Planbox’s GDPR Terms reflect the commitments required of processors in Article 28. Article 28 requires that processors commit to:

  • Where we are transferring data outside of the EU, Planbox commits to having the appropriate data transfer mechanisms in place as required by GDPR.
  • Planbox commits to follow appropriate security measures and precautions in accordance with GDPR.
  • Only use subprocessors with the consent of the controller and remain liable for subprocessors.
  • We will hold any subprocessors that handle personal data, including our data center partners, to the same data management, security, and privacy practices and standards to which we hold ourselves.
  • Process personal data only on instructions from the controller, including with regard to transfers.
  • Ensure that persons who process personal data are committed to confidentiality.
  • Implement appropriate technical and organizational measures to ensure a level of personal data security appropriate to the risk.
  • Assist controllers in their obligations to respond to data subjects’ requests to exercise their GDPR rights.
  • Planbox will assist with notifying regulators of breaches and promptly communicating any breaches to customers and users to fully meet the breach notification and assistance requirements.
  • Assist controllers with data protection impact assessments and consultation with supervisory authorities.
  • Delete or return personal data at the end of provision of services.
  • Support the controller with evidence of compliance with the GDPR.
  • We will ensure that Planbox employees and consultants authorized to process personal data have committed to confidentiality.
  • Where appropriate, we will offer contractual language such as a Data Protection Addendum (DPA) documenting our commitments to our customers to support their GDPR obligations.
  • Planbox will assist our customers, insofar as possible, to respond to data subject requests our customers may receive under the GDPR.

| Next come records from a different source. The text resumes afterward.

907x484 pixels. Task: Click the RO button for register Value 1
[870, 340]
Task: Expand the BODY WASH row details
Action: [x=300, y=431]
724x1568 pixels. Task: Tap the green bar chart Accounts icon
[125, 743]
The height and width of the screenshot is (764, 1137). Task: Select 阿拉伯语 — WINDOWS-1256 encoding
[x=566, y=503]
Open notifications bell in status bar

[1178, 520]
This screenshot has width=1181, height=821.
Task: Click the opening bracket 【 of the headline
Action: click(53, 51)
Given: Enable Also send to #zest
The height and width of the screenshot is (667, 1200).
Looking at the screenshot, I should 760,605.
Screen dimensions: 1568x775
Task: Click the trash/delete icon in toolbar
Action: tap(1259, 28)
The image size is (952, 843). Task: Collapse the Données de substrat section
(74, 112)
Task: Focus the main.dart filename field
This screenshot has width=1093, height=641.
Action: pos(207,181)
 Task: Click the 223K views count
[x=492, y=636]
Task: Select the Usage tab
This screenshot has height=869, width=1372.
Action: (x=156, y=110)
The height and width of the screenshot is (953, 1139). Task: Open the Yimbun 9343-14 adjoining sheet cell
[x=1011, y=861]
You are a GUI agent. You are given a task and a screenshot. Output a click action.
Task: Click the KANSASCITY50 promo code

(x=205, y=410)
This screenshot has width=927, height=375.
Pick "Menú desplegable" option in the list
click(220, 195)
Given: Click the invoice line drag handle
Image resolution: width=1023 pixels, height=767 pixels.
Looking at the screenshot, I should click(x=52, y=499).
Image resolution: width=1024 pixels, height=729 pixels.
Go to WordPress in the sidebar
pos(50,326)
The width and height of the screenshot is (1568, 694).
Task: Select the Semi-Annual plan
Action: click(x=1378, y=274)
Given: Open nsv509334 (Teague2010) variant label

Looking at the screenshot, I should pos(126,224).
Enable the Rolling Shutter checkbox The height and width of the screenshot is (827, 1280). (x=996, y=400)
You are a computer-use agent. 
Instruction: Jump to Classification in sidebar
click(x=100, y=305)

Does GDPR require to move my data to the EU data center?

Planbox has multiple data centers including one in EU, you can choose from available plans for options. However, GDPR does not require EU personal data to stay in the EU, nor does it place any new restrictions on the transfer of personal data outside the EU. GDPR only mandates that such transfers be legitimized through any of the mechanisms provided in the regulation. One way of legitimizing transfers is through Model Contractual Clauses. Planbox uses this method to legitimize data transfers.

Where can I find Planbox’s contractual commitments with regard to the GDPR?

You can find Planbox contractual commitments with regard to the GDPR in the GDPR section of Planbox’s online helpdesk at planbox.helpdesk.com. Planbox master service agreements include or can be amended to include the Data Protection Addendum (DPA) agreement which provides Planbox’s core privacy and security commitments, data processing terms, Model Clauses, and our GDPR Terms. The GDPR Terms commit Planbox to the requirements on processors in GDPR Article 28 and other Articles of GDPR. The GDPR Terms are in the Data Protection Amendment document available from Planbox upon request. Planbox extends the GDPR Terms commitments to all customers, regardless of the applicable version of customer’s Master Services Agreement and Terms.